→ **What to produce**:
Note each line in the data below that holds "next", and copy it.

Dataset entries
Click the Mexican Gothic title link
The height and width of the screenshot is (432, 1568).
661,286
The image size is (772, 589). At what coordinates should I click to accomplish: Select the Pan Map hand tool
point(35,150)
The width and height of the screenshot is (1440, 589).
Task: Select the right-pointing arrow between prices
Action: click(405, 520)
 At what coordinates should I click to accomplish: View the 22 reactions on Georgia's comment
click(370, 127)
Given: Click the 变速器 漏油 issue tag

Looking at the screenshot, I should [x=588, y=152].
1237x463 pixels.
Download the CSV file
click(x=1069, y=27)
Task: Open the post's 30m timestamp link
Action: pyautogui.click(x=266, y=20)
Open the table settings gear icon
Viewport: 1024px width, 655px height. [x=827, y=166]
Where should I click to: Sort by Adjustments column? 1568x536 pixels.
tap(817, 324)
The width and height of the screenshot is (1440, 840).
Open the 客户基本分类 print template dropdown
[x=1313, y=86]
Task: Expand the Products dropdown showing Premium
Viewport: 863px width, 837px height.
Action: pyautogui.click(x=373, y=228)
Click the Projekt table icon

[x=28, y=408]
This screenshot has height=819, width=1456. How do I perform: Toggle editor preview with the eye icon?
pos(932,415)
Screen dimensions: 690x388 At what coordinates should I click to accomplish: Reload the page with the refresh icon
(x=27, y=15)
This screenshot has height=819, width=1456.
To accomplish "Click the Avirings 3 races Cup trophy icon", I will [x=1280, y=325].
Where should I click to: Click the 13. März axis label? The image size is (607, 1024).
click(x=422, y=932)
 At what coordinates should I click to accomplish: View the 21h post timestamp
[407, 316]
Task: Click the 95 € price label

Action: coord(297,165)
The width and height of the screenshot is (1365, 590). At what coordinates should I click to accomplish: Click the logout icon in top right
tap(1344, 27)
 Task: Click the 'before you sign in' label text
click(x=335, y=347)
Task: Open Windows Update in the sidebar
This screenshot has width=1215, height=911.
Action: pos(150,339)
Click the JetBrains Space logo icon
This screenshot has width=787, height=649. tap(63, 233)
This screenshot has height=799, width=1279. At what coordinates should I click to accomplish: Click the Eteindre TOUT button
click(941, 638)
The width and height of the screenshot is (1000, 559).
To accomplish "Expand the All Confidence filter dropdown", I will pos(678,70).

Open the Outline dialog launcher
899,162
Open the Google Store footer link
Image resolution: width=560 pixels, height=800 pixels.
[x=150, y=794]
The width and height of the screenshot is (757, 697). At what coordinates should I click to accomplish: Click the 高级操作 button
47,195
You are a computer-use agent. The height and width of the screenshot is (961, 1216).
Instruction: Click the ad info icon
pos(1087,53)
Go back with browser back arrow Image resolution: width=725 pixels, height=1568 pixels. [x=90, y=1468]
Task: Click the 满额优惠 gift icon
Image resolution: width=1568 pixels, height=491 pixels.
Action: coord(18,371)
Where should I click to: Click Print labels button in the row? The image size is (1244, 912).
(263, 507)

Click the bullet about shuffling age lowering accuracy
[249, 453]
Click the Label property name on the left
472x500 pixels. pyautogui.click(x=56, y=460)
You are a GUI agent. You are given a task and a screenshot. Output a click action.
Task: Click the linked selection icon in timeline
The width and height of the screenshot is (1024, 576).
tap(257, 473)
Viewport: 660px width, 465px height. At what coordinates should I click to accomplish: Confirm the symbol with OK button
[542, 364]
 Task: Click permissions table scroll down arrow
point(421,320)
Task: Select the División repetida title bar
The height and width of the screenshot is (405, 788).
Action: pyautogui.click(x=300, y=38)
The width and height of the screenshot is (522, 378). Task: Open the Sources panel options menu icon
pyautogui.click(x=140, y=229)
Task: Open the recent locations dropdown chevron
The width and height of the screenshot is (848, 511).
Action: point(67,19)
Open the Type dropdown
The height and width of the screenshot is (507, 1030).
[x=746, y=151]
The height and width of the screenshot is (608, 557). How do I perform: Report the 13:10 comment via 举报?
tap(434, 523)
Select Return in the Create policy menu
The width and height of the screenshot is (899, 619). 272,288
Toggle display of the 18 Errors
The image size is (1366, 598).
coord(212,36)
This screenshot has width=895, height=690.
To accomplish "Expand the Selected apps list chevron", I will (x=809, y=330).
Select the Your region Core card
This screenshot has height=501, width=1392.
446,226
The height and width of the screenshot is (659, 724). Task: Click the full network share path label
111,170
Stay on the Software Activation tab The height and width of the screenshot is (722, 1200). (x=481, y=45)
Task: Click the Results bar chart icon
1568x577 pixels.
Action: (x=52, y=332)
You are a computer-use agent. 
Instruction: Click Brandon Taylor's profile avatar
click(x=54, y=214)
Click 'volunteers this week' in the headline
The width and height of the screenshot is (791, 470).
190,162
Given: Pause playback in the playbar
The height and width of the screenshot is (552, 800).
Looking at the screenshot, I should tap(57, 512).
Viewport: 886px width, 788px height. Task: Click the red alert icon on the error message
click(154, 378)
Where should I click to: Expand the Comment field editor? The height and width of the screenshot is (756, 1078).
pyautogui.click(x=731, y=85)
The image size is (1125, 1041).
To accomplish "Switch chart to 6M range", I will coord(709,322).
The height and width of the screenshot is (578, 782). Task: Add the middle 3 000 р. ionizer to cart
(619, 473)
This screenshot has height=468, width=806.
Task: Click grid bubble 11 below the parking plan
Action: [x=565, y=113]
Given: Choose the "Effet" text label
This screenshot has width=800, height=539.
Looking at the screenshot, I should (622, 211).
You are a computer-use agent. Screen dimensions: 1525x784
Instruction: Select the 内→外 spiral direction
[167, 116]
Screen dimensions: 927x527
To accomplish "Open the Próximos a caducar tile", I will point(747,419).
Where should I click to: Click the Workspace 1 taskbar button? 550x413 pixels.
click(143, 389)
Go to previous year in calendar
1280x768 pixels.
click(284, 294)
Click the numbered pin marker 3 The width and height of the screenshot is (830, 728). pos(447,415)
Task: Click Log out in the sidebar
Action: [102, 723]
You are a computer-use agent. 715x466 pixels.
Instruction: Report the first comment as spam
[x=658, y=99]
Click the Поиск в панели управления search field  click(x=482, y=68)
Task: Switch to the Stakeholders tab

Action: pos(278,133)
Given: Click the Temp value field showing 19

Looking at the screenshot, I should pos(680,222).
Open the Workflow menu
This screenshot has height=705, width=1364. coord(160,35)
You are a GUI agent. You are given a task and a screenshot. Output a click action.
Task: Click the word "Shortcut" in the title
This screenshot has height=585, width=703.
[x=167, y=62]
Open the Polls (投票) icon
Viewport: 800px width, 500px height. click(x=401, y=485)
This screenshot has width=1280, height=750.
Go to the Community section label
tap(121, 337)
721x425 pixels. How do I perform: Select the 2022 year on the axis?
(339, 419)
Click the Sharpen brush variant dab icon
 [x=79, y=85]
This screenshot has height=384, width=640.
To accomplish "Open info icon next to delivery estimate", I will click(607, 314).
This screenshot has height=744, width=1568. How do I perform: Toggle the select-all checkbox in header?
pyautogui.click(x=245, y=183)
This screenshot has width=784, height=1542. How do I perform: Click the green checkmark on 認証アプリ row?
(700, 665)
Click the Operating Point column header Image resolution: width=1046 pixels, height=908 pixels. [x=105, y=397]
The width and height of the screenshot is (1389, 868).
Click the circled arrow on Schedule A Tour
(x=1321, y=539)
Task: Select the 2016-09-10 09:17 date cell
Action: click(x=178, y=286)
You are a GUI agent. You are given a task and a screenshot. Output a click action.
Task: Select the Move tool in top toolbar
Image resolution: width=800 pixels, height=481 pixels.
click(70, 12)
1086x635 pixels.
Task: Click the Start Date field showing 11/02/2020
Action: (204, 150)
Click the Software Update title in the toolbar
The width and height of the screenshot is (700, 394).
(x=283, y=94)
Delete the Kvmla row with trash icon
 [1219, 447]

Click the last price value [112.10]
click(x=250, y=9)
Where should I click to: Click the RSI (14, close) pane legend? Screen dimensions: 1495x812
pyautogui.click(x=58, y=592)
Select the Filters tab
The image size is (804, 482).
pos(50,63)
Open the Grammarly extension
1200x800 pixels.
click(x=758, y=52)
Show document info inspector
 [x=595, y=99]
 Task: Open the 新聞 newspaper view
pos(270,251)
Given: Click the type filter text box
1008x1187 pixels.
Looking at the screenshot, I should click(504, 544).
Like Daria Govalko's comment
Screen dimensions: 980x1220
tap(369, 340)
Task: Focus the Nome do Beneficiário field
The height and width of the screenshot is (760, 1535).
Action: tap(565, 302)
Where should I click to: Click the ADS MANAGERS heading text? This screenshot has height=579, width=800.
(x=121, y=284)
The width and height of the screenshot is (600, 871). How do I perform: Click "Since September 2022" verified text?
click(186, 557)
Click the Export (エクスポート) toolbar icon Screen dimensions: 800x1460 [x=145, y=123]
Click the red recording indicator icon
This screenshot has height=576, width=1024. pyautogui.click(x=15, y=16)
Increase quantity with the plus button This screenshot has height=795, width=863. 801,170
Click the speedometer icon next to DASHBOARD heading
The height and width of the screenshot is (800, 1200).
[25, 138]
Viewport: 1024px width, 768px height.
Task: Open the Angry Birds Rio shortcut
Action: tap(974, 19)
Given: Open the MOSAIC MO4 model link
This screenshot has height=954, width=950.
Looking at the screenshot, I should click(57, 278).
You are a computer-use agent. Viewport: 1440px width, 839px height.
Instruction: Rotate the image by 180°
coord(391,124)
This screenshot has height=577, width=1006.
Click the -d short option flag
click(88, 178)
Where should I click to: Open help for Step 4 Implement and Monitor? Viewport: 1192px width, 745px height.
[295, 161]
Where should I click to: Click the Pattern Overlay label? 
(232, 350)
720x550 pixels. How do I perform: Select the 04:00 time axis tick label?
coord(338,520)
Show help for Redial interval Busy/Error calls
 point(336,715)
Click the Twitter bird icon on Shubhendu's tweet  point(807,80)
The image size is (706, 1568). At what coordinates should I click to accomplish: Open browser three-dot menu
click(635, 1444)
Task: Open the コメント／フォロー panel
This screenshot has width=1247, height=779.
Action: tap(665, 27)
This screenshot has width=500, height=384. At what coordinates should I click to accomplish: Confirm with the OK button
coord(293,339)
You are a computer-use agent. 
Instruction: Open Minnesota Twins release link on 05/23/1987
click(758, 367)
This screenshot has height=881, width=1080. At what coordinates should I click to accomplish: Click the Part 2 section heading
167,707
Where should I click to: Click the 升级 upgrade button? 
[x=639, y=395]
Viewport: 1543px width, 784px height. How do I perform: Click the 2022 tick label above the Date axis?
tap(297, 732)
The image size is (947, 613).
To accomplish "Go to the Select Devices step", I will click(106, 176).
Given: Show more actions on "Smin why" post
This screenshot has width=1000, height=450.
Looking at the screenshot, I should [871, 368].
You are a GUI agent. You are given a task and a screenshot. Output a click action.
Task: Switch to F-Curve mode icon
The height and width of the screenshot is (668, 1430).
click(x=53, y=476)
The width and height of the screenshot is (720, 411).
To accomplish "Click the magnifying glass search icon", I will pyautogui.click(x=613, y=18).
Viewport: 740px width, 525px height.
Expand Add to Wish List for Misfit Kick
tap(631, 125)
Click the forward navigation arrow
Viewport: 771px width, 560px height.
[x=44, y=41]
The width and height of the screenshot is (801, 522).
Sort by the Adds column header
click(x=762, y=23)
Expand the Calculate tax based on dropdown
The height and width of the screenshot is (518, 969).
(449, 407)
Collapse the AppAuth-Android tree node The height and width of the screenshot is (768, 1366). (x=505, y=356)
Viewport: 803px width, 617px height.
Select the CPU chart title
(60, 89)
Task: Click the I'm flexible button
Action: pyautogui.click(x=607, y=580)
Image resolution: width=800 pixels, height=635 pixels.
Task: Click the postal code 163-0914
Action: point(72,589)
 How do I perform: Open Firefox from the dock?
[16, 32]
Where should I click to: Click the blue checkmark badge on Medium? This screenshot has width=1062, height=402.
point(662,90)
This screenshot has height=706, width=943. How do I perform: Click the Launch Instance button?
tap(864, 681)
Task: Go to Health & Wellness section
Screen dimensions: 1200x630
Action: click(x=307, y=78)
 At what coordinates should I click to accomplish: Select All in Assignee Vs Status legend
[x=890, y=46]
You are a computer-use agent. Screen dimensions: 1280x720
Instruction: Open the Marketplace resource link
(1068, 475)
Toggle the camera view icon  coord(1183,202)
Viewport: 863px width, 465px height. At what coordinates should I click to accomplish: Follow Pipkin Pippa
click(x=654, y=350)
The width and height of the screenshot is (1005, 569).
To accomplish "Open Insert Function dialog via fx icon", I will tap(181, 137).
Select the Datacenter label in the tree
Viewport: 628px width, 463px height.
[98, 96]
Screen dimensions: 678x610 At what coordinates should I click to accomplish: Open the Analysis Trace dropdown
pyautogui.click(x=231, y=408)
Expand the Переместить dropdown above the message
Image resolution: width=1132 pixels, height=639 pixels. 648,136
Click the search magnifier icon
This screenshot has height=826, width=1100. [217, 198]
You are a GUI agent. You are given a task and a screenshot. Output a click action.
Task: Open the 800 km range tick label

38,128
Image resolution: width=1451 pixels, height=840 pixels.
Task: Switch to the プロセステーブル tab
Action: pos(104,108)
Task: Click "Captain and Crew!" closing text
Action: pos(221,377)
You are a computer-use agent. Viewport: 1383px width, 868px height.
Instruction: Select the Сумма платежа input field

→ **Answer to this task**:
To accomplish "Open info icon next to delivery estimate", I will click(607, 314).
Click the speedometer icon next to DASHBOARD heading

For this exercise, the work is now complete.